━━━━━ Exercise input
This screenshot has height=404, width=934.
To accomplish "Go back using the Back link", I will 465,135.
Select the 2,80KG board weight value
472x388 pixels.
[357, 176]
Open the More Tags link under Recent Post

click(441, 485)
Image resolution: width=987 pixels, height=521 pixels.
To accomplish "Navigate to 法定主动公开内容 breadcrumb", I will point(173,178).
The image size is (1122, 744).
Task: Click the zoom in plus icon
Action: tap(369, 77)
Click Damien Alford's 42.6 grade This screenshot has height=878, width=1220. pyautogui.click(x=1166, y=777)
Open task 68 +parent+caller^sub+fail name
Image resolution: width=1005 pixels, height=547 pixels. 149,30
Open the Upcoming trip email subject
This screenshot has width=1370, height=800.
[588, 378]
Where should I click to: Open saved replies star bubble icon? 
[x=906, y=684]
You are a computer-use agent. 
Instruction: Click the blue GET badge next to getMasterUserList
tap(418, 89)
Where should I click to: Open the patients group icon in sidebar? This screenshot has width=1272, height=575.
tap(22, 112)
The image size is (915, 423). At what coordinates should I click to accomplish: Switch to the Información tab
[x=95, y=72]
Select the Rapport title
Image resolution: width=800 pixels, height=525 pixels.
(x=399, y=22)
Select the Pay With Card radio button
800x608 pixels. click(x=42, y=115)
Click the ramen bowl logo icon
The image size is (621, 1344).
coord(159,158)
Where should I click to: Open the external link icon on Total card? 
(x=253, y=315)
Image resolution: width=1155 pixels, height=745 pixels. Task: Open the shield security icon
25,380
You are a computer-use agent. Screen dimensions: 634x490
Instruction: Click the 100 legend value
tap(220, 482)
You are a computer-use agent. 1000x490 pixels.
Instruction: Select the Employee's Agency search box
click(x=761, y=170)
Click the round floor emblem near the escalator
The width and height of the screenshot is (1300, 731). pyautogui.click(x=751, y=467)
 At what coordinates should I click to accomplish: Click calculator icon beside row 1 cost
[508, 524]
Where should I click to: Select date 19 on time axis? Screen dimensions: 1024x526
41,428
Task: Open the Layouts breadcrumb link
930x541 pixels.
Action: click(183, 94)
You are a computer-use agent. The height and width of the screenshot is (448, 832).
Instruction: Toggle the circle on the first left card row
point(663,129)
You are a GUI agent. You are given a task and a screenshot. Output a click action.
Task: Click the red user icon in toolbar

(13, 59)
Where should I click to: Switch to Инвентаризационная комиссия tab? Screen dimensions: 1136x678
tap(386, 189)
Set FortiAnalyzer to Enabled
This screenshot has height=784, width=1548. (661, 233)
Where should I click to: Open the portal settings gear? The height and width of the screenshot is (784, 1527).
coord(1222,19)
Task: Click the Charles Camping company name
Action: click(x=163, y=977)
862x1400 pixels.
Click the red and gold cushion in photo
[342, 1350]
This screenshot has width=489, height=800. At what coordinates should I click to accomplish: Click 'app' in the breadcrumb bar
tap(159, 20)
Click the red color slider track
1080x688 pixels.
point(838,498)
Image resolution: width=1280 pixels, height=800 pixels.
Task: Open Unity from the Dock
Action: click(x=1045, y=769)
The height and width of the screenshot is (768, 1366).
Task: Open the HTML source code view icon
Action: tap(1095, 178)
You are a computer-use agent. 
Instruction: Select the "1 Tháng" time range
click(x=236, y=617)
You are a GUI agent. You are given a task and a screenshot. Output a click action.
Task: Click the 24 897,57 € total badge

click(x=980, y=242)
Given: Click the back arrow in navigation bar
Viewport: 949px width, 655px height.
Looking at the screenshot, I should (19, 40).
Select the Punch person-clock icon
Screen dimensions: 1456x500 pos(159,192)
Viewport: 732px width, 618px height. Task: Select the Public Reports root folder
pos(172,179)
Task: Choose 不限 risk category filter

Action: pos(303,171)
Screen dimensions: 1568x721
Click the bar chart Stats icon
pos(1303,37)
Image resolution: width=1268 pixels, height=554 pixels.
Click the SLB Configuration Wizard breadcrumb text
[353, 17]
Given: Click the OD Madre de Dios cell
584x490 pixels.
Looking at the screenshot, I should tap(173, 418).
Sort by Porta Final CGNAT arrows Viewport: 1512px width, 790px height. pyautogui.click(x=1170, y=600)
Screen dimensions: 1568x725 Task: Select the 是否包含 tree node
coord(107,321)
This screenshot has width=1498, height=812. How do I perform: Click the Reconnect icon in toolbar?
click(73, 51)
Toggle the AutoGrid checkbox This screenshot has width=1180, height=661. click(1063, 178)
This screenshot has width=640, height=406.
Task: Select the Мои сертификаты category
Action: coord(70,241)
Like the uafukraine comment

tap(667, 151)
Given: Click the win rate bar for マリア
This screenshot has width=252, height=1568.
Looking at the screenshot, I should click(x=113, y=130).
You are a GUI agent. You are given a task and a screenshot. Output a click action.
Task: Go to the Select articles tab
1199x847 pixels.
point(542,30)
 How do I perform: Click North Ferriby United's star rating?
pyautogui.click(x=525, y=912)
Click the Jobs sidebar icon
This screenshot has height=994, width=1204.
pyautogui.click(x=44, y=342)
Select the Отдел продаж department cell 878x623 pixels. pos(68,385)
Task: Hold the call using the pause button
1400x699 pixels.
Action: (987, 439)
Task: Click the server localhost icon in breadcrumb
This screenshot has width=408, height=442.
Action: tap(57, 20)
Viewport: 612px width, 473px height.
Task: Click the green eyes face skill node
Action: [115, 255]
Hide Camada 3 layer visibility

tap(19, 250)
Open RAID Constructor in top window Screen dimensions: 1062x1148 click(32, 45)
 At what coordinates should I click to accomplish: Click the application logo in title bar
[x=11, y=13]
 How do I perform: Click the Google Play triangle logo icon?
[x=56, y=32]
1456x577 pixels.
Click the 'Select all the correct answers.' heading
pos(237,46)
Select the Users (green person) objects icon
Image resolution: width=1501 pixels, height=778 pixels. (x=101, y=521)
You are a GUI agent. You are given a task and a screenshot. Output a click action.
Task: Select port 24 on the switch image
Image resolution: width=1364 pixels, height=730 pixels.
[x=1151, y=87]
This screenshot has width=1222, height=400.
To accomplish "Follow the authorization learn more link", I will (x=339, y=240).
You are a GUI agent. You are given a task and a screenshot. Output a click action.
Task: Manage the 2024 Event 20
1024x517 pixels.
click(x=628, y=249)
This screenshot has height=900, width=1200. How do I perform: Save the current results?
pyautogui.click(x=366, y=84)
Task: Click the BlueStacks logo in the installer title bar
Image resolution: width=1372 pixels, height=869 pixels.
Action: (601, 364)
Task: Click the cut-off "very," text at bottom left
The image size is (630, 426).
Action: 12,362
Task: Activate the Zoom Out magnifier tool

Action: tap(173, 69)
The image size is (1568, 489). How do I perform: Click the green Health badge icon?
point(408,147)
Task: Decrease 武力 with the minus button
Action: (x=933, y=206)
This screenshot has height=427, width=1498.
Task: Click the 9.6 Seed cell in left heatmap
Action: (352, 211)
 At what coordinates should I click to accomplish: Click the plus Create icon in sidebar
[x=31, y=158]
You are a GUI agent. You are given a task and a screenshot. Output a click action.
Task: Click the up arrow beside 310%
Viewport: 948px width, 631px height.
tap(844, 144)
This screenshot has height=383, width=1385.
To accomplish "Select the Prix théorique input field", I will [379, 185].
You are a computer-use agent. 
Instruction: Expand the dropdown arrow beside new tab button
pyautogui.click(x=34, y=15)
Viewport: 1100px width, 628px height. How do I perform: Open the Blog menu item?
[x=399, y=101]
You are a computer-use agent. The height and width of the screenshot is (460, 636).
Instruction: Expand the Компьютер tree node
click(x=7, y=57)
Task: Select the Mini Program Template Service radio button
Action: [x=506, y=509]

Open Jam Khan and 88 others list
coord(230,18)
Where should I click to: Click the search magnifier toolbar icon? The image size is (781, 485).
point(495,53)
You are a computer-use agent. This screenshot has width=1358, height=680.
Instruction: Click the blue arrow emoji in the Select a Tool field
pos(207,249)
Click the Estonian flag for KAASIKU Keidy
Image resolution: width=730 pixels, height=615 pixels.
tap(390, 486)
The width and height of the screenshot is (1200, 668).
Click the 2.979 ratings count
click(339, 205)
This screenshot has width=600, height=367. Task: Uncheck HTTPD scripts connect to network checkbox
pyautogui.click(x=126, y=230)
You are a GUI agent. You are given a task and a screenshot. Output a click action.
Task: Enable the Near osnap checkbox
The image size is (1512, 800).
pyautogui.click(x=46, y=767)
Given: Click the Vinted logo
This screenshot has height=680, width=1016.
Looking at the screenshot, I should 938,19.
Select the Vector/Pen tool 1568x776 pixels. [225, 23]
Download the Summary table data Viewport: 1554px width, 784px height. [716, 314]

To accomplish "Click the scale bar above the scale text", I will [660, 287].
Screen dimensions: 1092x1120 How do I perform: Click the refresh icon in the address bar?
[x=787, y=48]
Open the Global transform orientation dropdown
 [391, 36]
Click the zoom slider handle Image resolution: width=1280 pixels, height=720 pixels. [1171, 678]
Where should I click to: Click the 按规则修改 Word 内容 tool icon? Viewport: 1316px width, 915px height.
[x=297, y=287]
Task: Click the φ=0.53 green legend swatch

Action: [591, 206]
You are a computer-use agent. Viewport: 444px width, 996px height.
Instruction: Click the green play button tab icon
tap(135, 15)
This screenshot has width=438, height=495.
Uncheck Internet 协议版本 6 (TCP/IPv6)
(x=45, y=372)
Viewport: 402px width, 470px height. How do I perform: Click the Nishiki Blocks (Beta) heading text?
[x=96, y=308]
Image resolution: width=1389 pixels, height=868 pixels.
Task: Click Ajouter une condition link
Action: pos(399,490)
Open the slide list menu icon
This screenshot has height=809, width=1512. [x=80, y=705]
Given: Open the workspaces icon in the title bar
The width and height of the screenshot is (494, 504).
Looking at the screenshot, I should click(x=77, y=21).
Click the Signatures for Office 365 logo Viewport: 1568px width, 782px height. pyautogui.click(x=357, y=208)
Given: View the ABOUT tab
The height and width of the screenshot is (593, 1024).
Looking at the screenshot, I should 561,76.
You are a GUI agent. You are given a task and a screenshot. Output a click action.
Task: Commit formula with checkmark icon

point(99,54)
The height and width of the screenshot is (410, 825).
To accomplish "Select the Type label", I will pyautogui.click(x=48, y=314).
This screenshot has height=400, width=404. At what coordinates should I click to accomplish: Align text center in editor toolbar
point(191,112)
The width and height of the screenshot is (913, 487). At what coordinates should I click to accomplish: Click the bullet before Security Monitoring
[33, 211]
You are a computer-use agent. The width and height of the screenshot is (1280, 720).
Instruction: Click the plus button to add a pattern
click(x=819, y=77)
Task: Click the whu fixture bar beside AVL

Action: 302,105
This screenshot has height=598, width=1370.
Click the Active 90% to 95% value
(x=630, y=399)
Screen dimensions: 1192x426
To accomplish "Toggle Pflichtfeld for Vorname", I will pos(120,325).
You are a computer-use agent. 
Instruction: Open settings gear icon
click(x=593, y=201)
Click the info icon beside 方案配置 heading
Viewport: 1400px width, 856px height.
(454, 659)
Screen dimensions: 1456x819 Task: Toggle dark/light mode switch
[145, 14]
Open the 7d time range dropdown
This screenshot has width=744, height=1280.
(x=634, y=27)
━━━━━━━━━━
Show every line in the entries where the string "computer" occurs.

You are a computer-use agent. 
You are a computer-use agent. Screen dimensions: 634x490
You are a computer-use agent. 1000x490 pixels.
You are a computer-use agent. The height and width of the screenshot is (448, 832).
You are a computer-use agent. 
You are a computer-use agent. 
You are a computer-use agent. The height and width of the screenshot is (460, 636).
You are a computer-use agent. This screenshot has width=1358, height=680.
You are a computer-use agent. Viewport: 444px width, 996px height.
You are a computer-use agent. The width and height of the screenshot is (1280, 720).
You are a computer-use agent. 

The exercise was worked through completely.